**MATERIAL SUPPLIED**.
++++

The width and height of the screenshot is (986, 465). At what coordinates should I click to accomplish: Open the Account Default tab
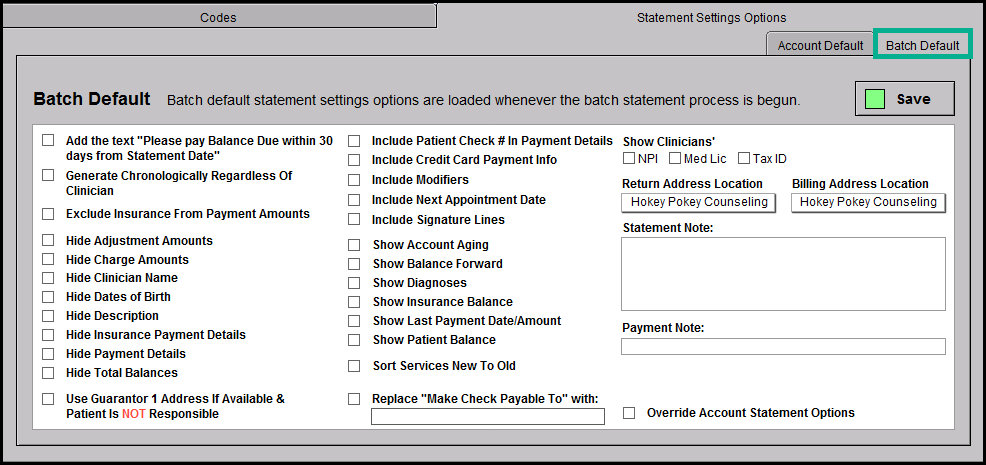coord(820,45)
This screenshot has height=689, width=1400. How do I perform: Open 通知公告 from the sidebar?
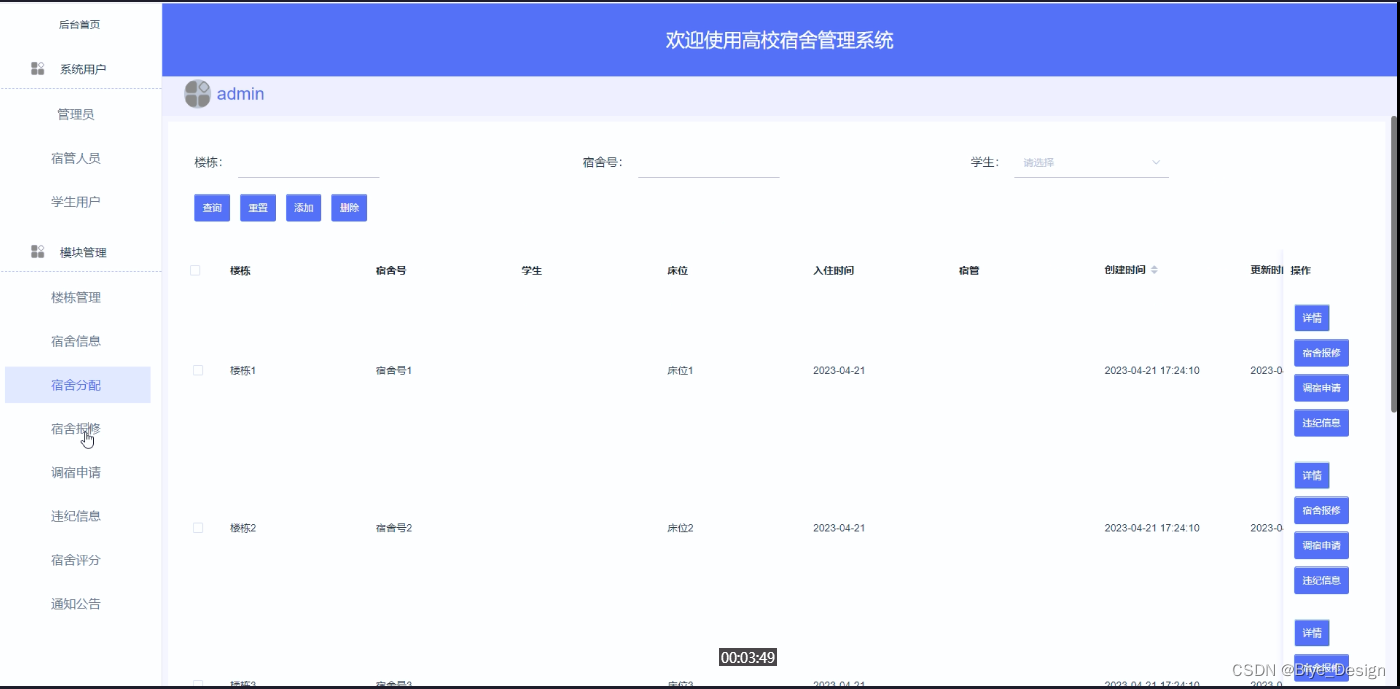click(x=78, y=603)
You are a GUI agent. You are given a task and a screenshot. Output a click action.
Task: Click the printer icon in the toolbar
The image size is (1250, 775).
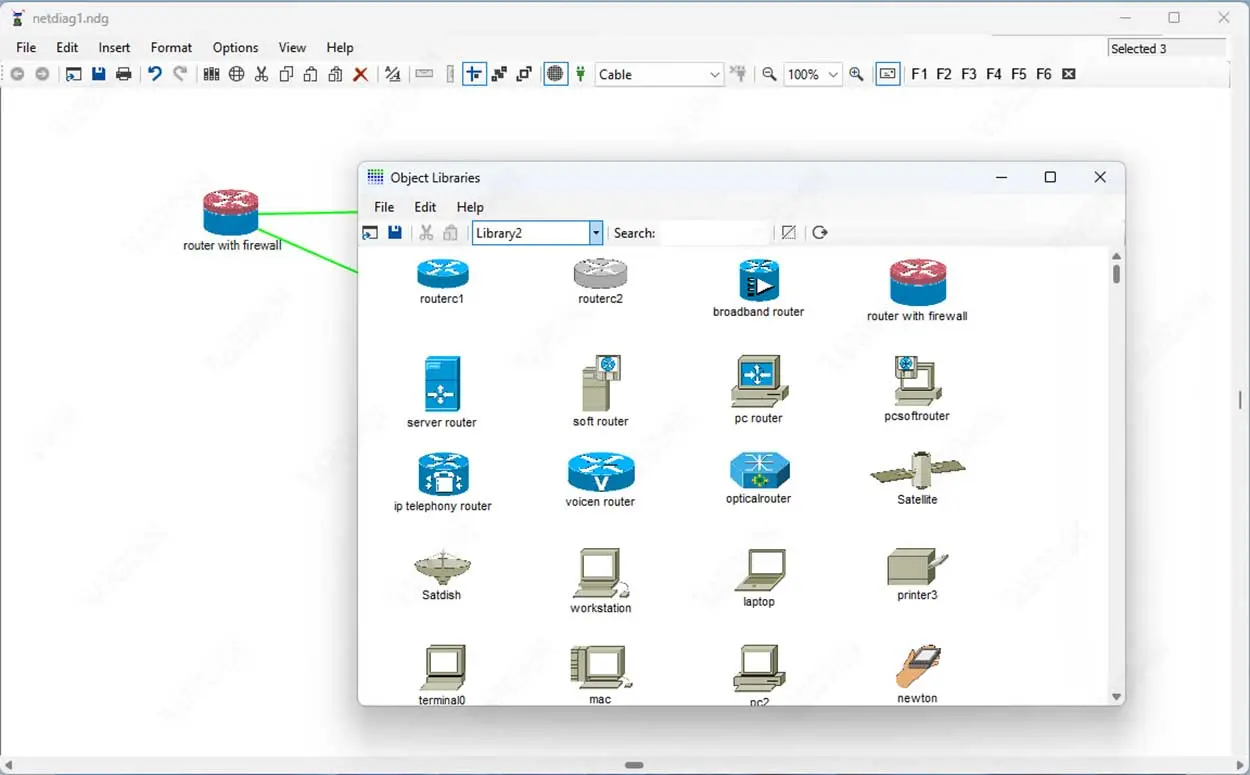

++++

**EXERCISE**.
Retype, word for word, only the lines from the line with "You are a GUI" to the final line of the listing above; the pictures do not belong in the copy.

**EXPECTED ANSWER**.
You are a GUI agent. You are given a task and a screenshot. Output a click action.
Task: Click the printer icon in the toolbar
The image size is (1250, 775).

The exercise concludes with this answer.